It could soon be illegal in California for schools to suspend students for being disruptive.
A bill banning that practice for K-12 students, in both public and charter schools, sailed to passage in the California Senate on Monday, 30-8. The bill moves on now to the Assembly.
“An overwhelming body of research confirms that suspending students at any age fails to improve student behavior and greatly increases the likelihood that the student will fail, be pushed out of school and/or have contact with the juvenile justice system,” wrote Sen. Nancy Skinner, D-Berkeley, who is the primary author of Senate Bill 419. “SB 419 helps keep students in school, increases student success rates, and increase high school graduation rates.”
Skinner also cited data showing that students of color, with disabilities or who are part of the LGBTQ community “are disproportionately suspended for low-level subjective offenses,” such as defiance and disruption.
According to the California Department of Education, black students in the 2017-18 school year made up 5.6 percent of the state’s student body, yet accounted for a fifth of all suspensions.
Under SB 419, schools would be permanently prohibited from suspending students for “willful defiance” of school staff for grades four through eight. Schools also would be prohibited from using those suspensions in grades nine through 12 until Jan. 1, 2025, unless the law is extended.
It’s already illegal for schools to suspend students for being disruptive for grades kindergarten through third.
The bill allows schools to retain the authority for teachers to suspend students from class for up to two days for disrupting school activities.
SB 419 is supported by a variety of civil rights, education and medical groups, including the American Civil Liberties Union of California, the California State PTA and the American Academy of Pediatrics, California.
It is opposed by the Charter School Development Center, though no statement of opposition was included in the bill analysis.

§ Your assignment
In the article on California's school suspension bill, what was the Senate vote count when the bill passed?

§ Saved data entries
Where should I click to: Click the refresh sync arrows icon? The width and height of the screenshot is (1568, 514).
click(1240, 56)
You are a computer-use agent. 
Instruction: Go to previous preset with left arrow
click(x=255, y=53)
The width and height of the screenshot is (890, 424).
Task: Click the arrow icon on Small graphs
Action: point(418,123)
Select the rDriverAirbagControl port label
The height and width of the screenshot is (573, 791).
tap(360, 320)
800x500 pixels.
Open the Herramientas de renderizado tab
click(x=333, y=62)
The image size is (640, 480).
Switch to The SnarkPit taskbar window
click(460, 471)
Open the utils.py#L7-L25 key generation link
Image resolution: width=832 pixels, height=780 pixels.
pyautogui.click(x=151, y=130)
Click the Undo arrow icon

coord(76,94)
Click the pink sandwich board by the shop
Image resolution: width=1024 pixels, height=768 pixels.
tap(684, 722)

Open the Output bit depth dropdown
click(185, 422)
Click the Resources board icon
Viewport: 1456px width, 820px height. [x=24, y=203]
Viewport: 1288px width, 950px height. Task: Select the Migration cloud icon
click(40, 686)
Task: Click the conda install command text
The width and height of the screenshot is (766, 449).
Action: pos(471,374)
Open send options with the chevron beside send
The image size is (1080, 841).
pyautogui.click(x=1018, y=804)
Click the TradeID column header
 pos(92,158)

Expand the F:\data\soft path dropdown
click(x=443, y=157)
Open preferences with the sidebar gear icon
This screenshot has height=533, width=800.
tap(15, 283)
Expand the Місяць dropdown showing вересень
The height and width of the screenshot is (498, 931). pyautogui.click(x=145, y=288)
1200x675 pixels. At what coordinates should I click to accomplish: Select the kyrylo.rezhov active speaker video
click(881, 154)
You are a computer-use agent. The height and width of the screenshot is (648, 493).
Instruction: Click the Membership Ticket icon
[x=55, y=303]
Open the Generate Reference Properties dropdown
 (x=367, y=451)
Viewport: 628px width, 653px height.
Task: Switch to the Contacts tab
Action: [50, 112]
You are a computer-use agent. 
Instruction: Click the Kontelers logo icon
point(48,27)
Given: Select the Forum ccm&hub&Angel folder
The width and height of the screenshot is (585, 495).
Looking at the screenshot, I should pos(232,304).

§ Response below
30-8